Congress Debates Major Investments in the Outdoors
In the next few weeks, Congress will decide on some generational investments in the outdoors. It’s hard to overstate what a big deal this could be for public lands and waters.
Before the end of October, Congress will decide whether—and how much—it will invest in public lands and waters, equitable access, climate resilience, and wildfire mitigation through the Build Back Better plan.
As you might remember, the draft versions of this plan contained a raft of investments in infrastructure, from childcare to bridges to community college. It also includes significant investments in public lands, everything from a climate corps to urban park funding to wildfire mitigation. These investments have interlocking benefits for outdoor recreation and for climate. Investments in outdoor recreation and public lands hold some of the solutions for the climate crisis, including things like mitigating the damages of wildfire, which affect our experiences outdoors, the safety of communities, and the ability of land management agencies to do much other than fight fire.
As Congress debates the future of this package, it’s critical that all of us who care about the outdoors—even if we’ve already sent letters or made phone calls already—take a few minutes today to ask our elected officials to prioritize these investments.
There are many provisions of the package we are stoked about, investments that would have a real, appreciable difference in your outdoor experiences in the coming years. They include:
Civilian Conservation Corps. The modern CCC will integrate climate change, conservation, equitable and sustainable recreation access, good jobs for Americans, and local economic development.
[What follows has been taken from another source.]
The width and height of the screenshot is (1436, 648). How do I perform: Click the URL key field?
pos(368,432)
Conserving threatened landscapes. The bill protects landscapes directly threatened by resource extraction, including Oak Flat, the Grand Canyon, Thompson Divide, Chaco Canyon, and the Arctic National Wildlife Refuge.
Modernizing fossil fuel development and hardrock mining on public lands and waters. Recent incidents, like the oil spill off the coast of southern California, demonstrate the urgent need to reform oil and gas leasing. These activities have a high risk of pollution, spills, or damages to local recreation resources, and are costly to taxpayers. Hardrock mining is also overdue for updates, given its damaging effects on public lands and outdoor recreation resources.
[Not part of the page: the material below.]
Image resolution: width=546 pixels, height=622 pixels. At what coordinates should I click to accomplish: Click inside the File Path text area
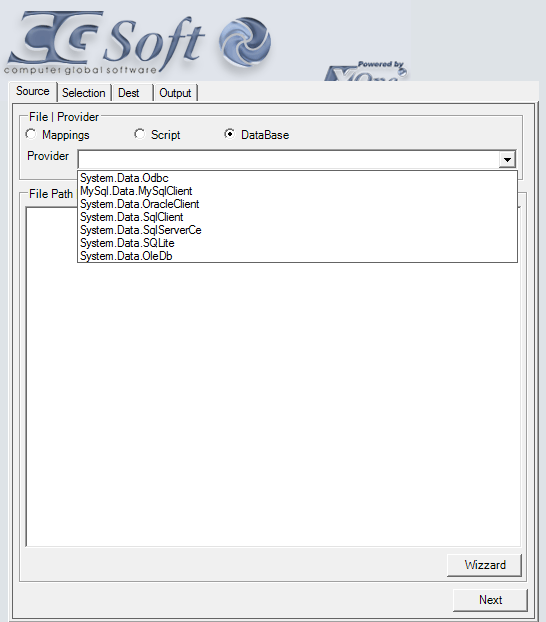273,405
NEPA. We’ve talked about NEPA many times before, but it’s a cornerstone law that studies the environmental impact of changes to public land management, and one of its key benefits is that it ensures that the public has a chance to weigh in on how lands and waters are cared for. It can also be a slow and onerous process, and agencies need resources to expeditiously pursue analyses.
Urban parks and access to public lands. Several provisions create new funding for urban parks and green spaces, ensuring more young people have the opportunity to connect with public lands, and offer grants to expand equitable access to the outdoors.
Climate resilience and wildfire funding. Key provisions will help mitigate the effects of climate change (fire, flooding, erosion, and more) on public lands and waters.
You can read more about the other provisions that will benefit outdoor recreation and public lands in our letter to Congressional leadership here.
Outdoor Alliance and its member groups are working hard to communicate our priorities with members of Congress and to share the key pieces of the Build Back Better plan that we hope are funded in the final version of the bill.
Given the breadth of the plan, many very good ideas may be on the chopping block, and it’s up to us now to reach out to our elected officials—remember that we put them in office and they care what we think—and ask them to make investments in the outdoors, public lands and waters, and climate resilience a priority.